** Provided data follows **

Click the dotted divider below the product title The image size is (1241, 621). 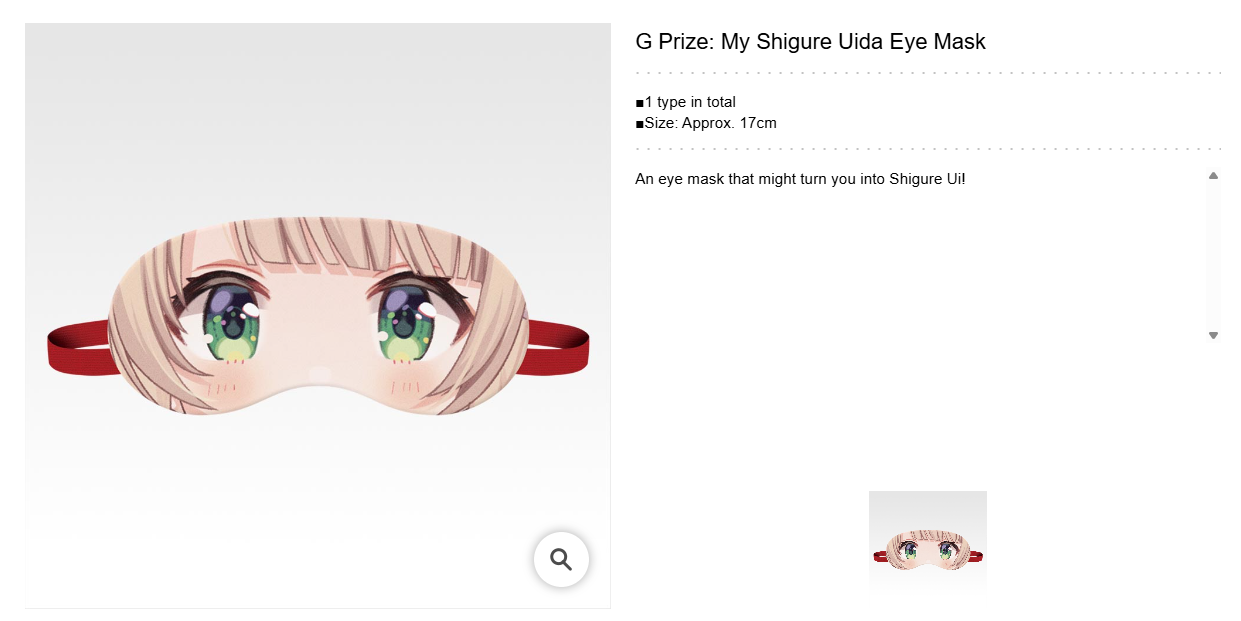(928, 73)
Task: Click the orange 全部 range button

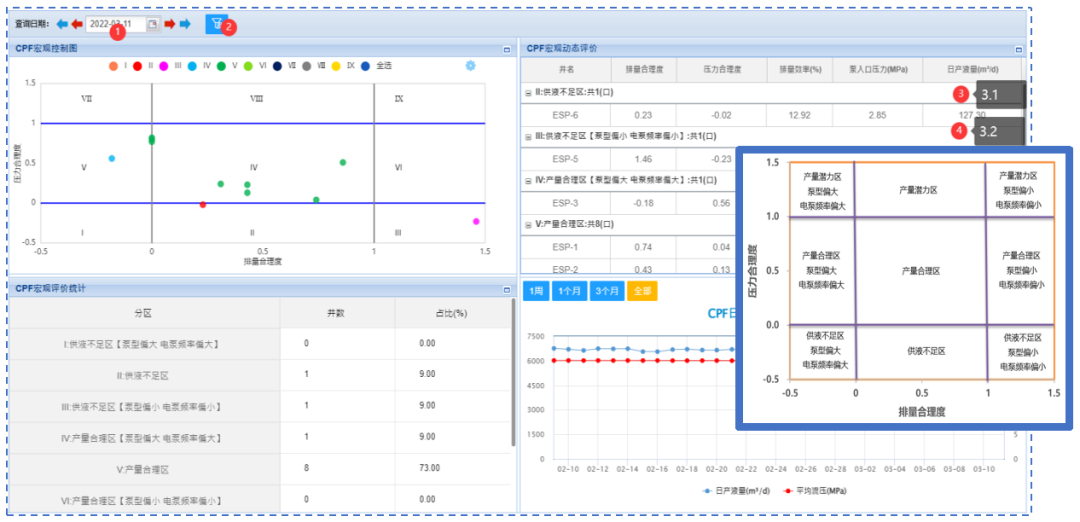Action: 641,291
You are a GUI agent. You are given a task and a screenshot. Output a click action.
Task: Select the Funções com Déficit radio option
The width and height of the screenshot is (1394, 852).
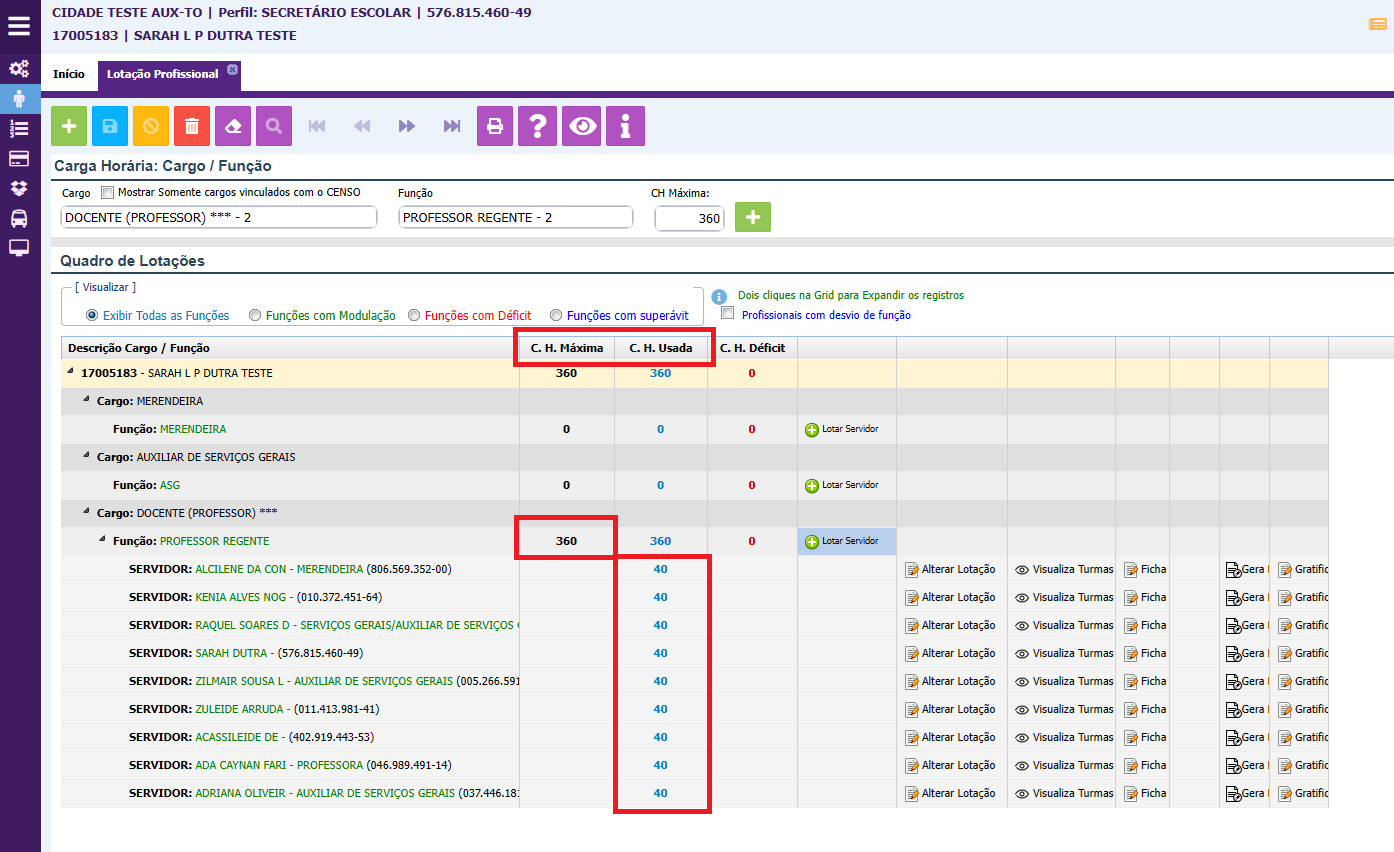pos(415,315)
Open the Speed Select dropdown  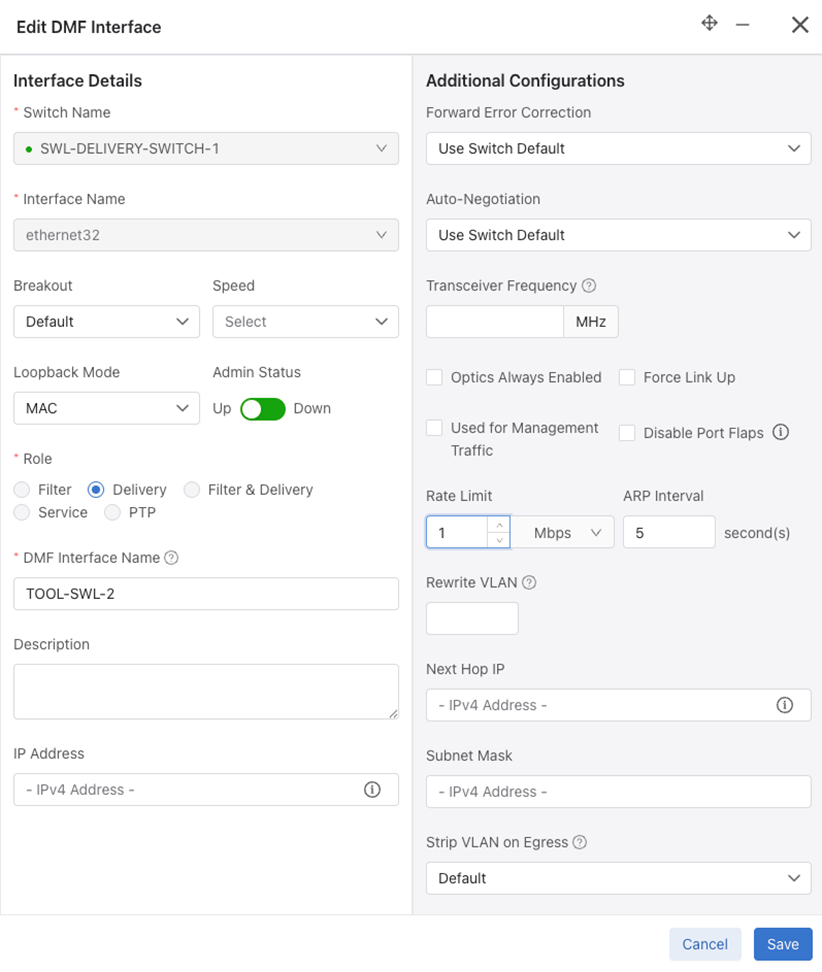pos(306,322)
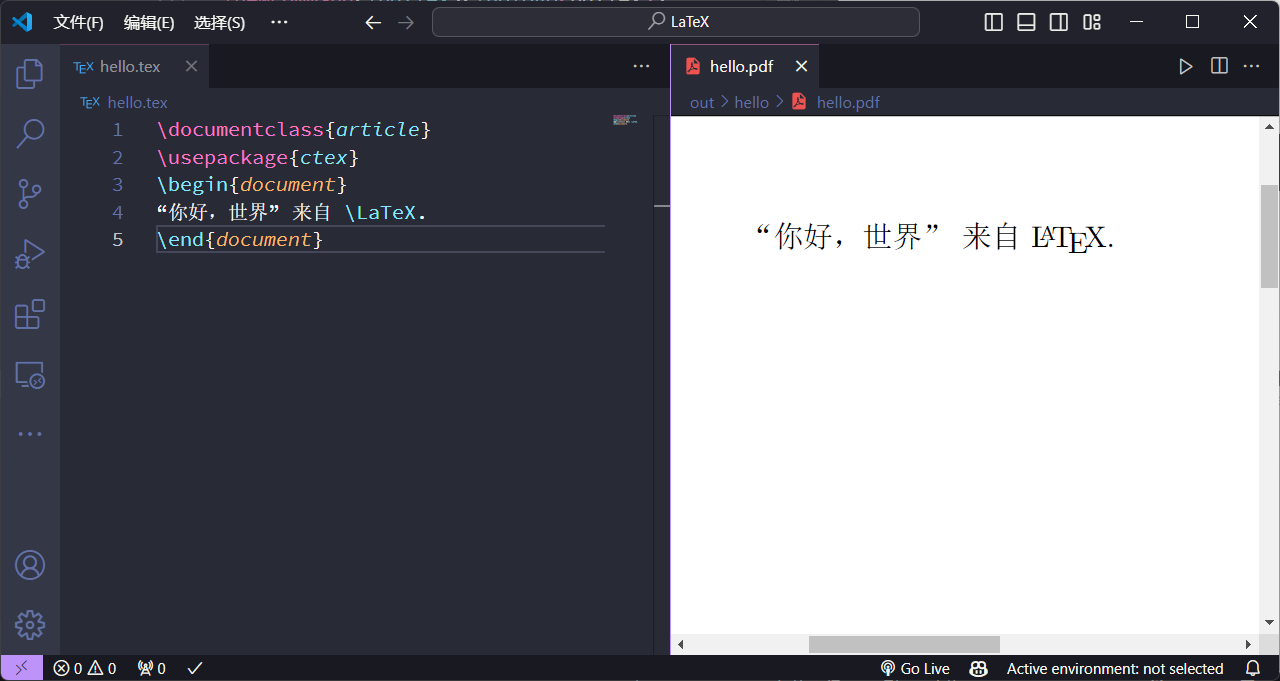Toggle the secondary side bar layout button
The width and height of the screenshot is (1280, 681).
[1059, 22]
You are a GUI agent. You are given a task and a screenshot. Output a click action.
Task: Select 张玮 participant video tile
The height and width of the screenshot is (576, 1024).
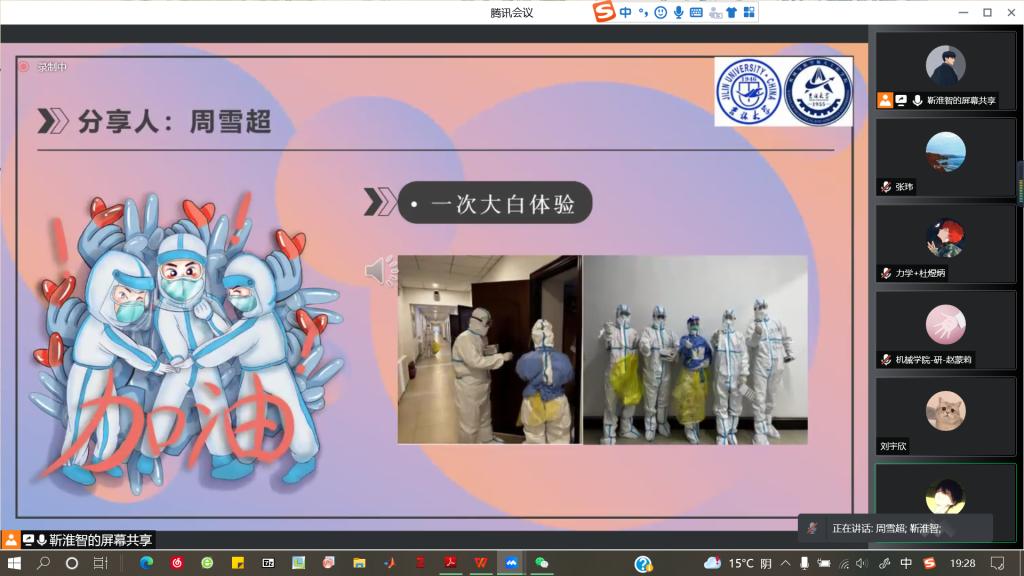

** End of Provided data **

■ **Work to complete**
Exactly the lines from the one that contains "Task: Select 张玮 participant video tile" through the final line of the records above are needed, given again word for word, with every picture left out.

■ **Response for this exercise**
Task: Select 张玮 participant video tile
The height and width of the screenshot is (576, 1024).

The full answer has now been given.